Figure 2.

Effects of unilateral intrahippocampal injection of 0.3 nmol IL-1Ra (a–c) or 3 pmol IL-1β (d–f) on motor seizure response of B6/CBA F₁ mice to bicuculline methiodide. Data are the mean ± S.E.M. This strain of mice was the same used for engineering transgenic mice overexpressing the human secretable form of IL-1Ra. The anticonvulsant effect of IL-1Ra is denoted by the significant delay in the onset of motor seizures (a) and the reduction in their duration (b and c). All 13 mice in the control group showed both clonic and tonic seizures, whereas 2 mice of 14 did not show tonic seizures after IL-1Ra. The proconvulsant effect of IL-1β is depicted by earlier onset of clonic seizures (d) and by the increase in the duration of motor seizures (e and f). All nine mice in each experimental group showed both clonic and tonic seizures.
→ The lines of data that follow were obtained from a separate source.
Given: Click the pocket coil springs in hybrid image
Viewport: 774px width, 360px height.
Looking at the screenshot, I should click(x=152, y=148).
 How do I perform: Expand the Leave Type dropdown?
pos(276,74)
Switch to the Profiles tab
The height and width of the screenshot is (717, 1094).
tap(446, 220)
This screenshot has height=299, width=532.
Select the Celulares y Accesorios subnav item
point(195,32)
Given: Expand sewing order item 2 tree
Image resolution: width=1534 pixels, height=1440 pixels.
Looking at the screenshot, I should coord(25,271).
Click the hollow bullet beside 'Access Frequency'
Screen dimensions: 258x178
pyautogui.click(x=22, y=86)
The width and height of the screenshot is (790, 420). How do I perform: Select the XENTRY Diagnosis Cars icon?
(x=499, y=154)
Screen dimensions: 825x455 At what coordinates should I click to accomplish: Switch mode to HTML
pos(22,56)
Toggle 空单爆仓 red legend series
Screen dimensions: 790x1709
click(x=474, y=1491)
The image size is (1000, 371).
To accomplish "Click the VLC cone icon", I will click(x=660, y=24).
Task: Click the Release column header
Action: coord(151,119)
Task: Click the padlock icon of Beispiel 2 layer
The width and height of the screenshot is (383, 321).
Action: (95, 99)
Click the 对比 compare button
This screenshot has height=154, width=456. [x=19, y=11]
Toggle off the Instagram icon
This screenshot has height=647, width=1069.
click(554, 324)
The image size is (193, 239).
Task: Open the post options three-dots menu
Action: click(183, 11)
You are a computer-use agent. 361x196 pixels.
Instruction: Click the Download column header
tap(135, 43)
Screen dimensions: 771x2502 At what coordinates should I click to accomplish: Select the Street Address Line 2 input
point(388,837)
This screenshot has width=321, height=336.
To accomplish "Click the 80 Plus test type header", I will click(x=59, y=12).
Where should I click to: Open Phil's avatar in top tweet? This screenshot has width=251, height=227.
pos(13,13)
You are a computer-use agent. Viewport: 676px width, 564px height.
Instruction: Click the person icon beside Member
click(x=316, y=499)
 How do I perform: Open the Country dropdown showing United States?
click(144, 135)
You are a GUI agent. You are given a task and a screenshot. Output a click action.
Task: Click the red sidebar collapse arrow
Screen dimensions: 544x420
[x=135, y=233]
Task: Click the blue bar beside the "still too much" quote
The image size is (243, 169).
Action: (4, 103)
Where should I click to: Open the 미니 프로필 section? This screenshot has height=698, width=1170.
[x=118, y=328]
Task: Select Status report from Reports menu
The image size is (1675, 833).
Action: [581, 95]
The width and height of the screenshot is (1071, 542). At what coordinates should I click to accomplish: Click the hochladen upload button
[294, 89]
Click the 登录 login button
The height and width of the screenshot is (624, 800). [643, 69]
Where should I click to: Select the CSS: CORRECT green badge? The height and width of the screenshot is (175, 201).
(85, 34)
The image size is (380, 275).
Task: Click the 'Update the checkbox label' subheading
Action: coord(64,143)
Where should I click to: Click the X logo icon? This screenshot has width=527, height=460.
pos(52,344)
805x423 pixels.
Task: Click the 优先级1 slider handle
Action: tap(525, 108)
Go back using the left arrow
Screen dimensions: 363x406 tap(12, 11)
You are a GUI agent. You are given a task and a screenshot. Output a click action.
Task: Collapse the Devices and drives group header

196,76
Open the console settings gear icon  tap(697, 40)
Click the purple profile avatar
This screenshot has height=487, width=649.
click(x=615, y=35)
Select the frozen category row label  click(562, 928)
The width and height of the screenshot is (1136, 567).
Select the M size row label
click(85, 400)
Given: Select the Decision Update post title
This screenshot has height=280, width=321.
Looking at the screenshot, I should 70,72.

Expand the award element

The proconvulsant effect of IL-1β was assessed by using a submaximal convulsant dose of bicuculline (0.06 nmol) compared with the dose of 0.08 nmol used for testing the anticonvulsant activity of IL-1Ra. Control mice are injected with the corresponding heat-inactivated cytokine before bicuculline methiodide, and they do not differ from B6/CBA F₁ mice (n = 6) receiving vehicle (sterile saline) before bicuculline methiodide. Time in clonus or in tonus was reckoned by adding the duration of each convulsive episode occurring during the 120-min observation period. **, P < 0.01 by Student's t test vs. respective controls.